> Written instruction
Arrange the entries from the line containing "Image resolution: width=1121" through the line containing "tap(886, 234)", inclusive, as a JSON list of strings with one string per line, leaving out blank lines.

> Dataset entries
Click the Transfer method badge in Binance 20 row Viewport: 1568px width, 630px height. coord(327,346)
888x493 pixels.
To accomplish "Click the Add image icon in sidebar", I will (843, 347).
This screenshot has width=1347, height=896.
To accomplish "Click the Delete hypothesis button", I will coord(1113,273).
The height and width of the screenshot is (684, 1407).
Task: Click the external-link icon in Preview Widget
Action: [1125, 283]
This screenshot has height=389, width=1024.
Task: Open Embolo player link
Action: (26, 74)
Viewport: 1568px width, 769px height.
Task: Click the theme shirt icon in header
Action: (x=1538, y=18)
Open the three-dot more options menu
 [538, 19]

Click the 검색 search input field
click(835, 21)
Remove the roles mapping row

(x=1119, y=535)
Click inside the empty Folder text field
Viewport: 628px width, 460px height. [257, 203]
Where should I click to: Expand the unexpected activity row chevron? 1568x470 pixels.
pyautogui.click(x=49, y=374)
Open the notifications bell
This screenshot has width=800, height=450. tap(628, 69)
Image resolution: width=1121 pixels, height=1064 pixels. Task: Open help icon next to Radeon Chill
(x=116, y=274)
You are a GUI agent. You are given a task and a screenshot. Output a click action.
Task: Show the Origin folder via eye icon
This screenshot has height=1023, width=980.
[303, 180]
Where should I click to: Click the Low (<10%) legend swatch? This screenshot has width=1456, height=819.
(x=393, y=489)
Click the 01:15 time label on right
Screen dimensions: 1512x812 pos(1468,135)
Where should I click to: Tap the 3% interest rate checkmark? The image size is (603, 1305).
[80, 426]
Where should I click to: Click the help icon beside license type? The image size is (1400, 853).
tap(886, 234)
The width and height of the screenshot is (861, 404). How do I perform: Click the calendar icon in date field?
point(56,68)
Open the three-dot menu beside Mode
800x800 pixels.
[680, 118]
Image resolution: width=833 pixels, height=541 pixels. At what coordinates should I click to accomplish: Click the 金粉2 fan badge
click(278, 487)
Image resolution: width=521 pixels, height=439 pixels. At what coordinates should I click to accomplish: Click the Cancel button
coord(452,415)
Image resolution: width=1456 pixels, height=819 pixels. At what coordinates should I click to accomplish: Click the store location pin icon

> Solution to the problem
[
  "Image resolution: width=1121 pixels, height=1064 pixels. Task: Open help icon next to Radeon Chill",
  "(x=116, y=274)",
  "You are a GUI agent. You are given a task and a screenshot. Output a click action.",
  "Task: Show the Origin folder via eye icon",
  "This screenshot has height=1023, width=980.",
  "[303, 180]",
  "Where should I click to: Click the Low (<10%) legend swatch? This screenshot has width=1456, height=819.",
  "(x=393, y=489)",
  "Click the 01:15 time label on right",
  "Screen dimensions: 1512x812 pos(1468,135)",
  "Where should I click to: Tap the 3% interest rate checkmark? The image size is (603, 1305).",
  "[80, 426]",
  "Where should I click to: Click the help icon beside license type? The image size is (1400, 853).",
  "tap(886, 234)"
]